----- Page extract

Thursday, the Sun Herald reported that the state health department has been aggregating antibody tests and diagnostic tests since antibody testing came online last month, confounding public health experts who question both the reasoning and effect of the unusual methodology decision. At least seven other states and even the Centers for Disease Control and Prevention have since admitted the same.

“It does indicate infection, it’s just past infection, so it does give us historical perspective about the total number of cases, so there’s value in it,” Dobbs said Thursday in a press briefing. “We could separate them out. That’s not a big deal. I don’t think it’s an inflation of numbers. It’s just a different mechanism of identifying an infection.”

Dobbs has been emphatic in the past that antibody testing could be useful for understanding how widespread the disease is, but that there are unknowns about its medical value and should be distinct from diagnostic testing.

The two tests measure different snapshots of COVID infection. Viral tests — performed by a DNA nose swab — diagnose a current infection. But serology tests, a blood draw, show the presence of antibodies that the immune system develops to fight off infections, suggesting a former infection.

Antibody tests caught on quickly in the month since they have been available, though experts have warned against reading too much into the tests as it’s not clear what former infections mean for immunity other than helping to identify a true prevalence of the disease.  The Food and Drug Administration, which regulates the tests, has warned against reading too much into the tests and recently increased previously lacking standards for the tests.

Quest Diagnostics has performed 975,000 antibody tests nationally as of Monday and offers the test direct-to-consumers, bypassing state health systems. As of Sunday, Mississippi reported 9,057 antibody tests.

The problem with lumping in the two different counts is two-fold. First, it could inflate testing numbers, like is the case in Georgia, if the cases identified through antibody tests are not added to the tally of confirmed cases. Mississippi says they are including antibody-identified cases in the total case count, so the artificial boost in tests should be countered by adding in the cases found.

Dobbs has said antibody tests have shown a 2 percent positive rate, though the health department has not updated the antibody case-identification rate since Thursday. If the 2 percent figure is still accurate, 181 cases in the state have been identified this way over the month, accounting for just 1 percent of the more than 13,000 confirmed cases in the state and 2 percent of the new cases over the past month.

----------

Work item:
Reproduce the passage of the article on Mississippi's COVID test counts starting with "The problem with" and going on through "the past month.".

----- Supplied information

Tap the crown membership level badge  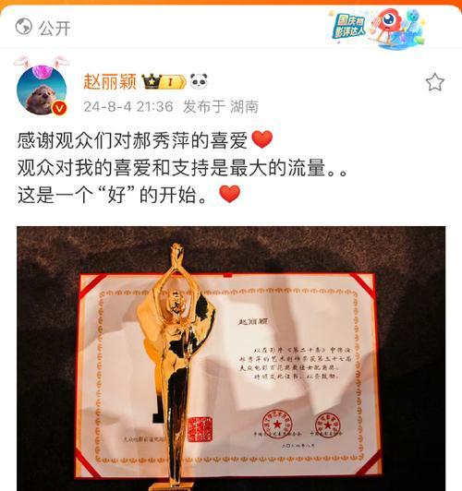tap(164, 82)
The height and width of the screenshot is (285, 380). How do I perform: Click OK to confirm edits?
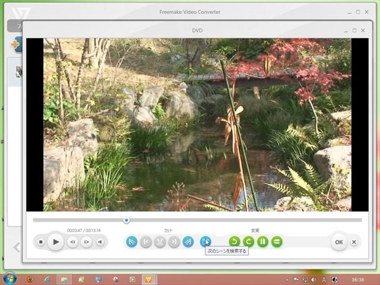tap(338, 242)

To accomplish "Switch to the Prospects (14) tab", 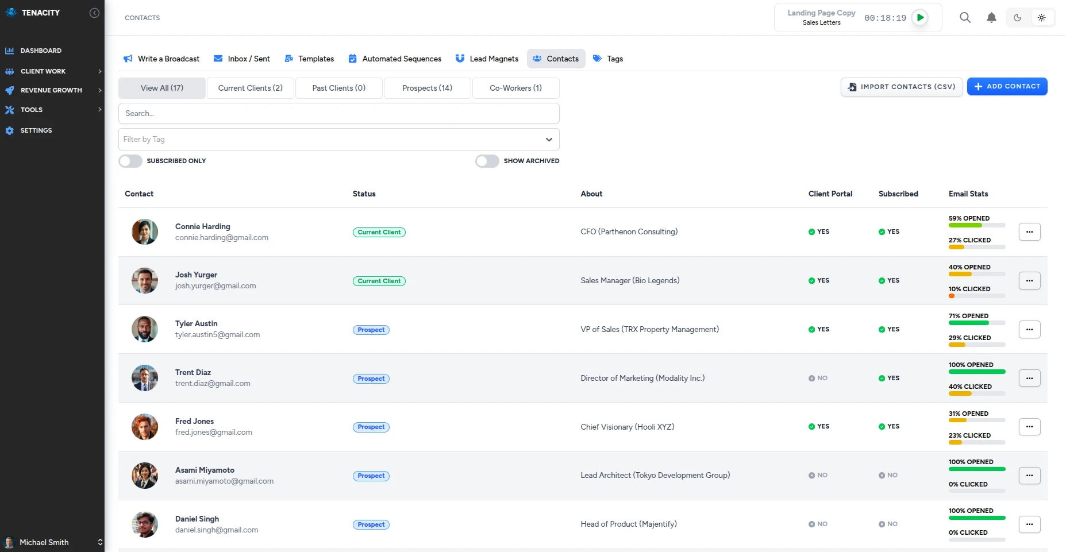I will click(427, 88).
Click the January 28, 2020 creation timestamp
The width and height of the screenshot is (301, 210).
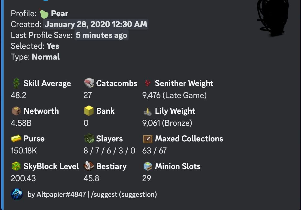(x=96, y=24)
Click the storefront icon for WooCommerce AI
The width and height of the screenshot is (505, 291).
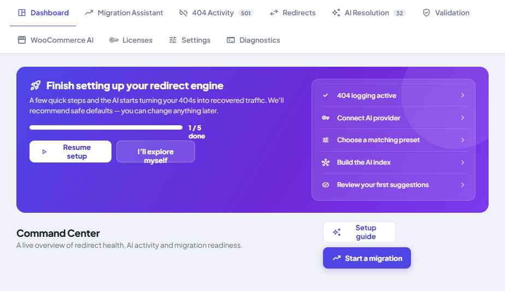(21, 40)
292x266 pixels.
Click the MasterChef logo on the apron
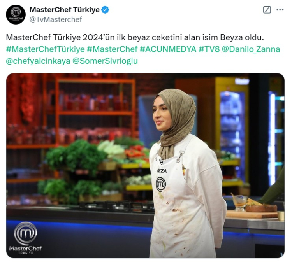click(x=161, y=184)
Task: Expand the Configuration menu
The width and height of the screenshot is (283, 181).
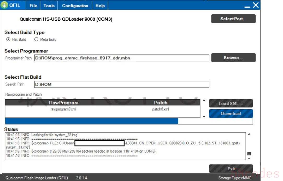Action: [x=75, y=5]
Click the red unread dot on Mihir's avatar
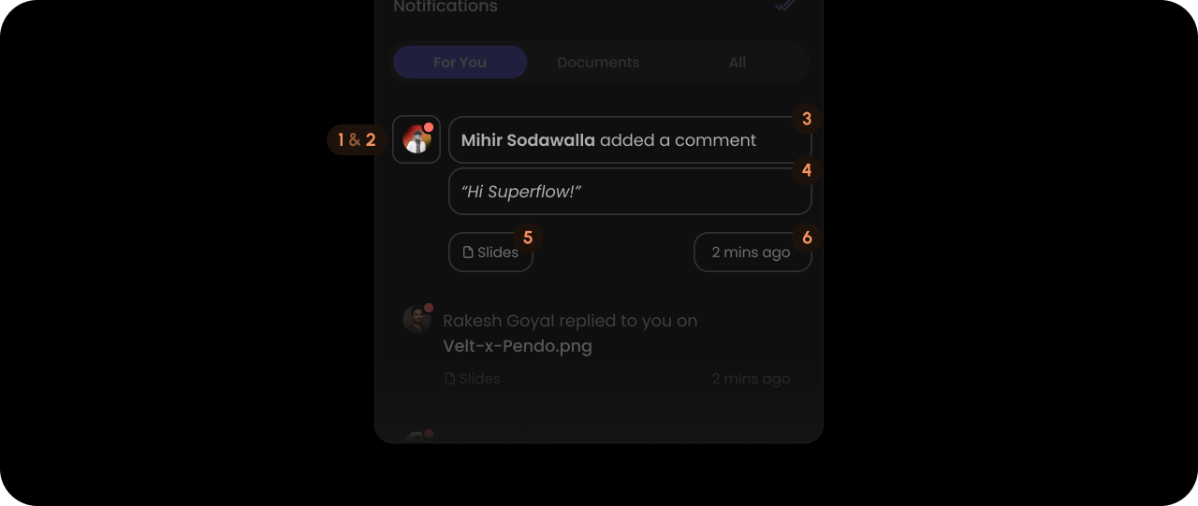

----------

Response area:
The problem with lumping in the two different counts is two-fold. First, it could inflate testing numbers, like is the case in Georgia, if the cases identified through antibody tests are not added to the tally of confirmed cases. Mississippi says they are including antibody-identified cases in the total case count, so the artificial boost in tests should be countered by adding in the cases found.

Dobbs has said antibody tests have shown a 2 percent positive rate, though the health department has not updated the antibody case-identification rate since Thursday. If the 2 percent figure is still accurate, 181 cases in the state have been identified this way over the month, accounting for just 1 percent of the more than 13,000 confirmed cases in the state and 2 percent of the new cases over the past month.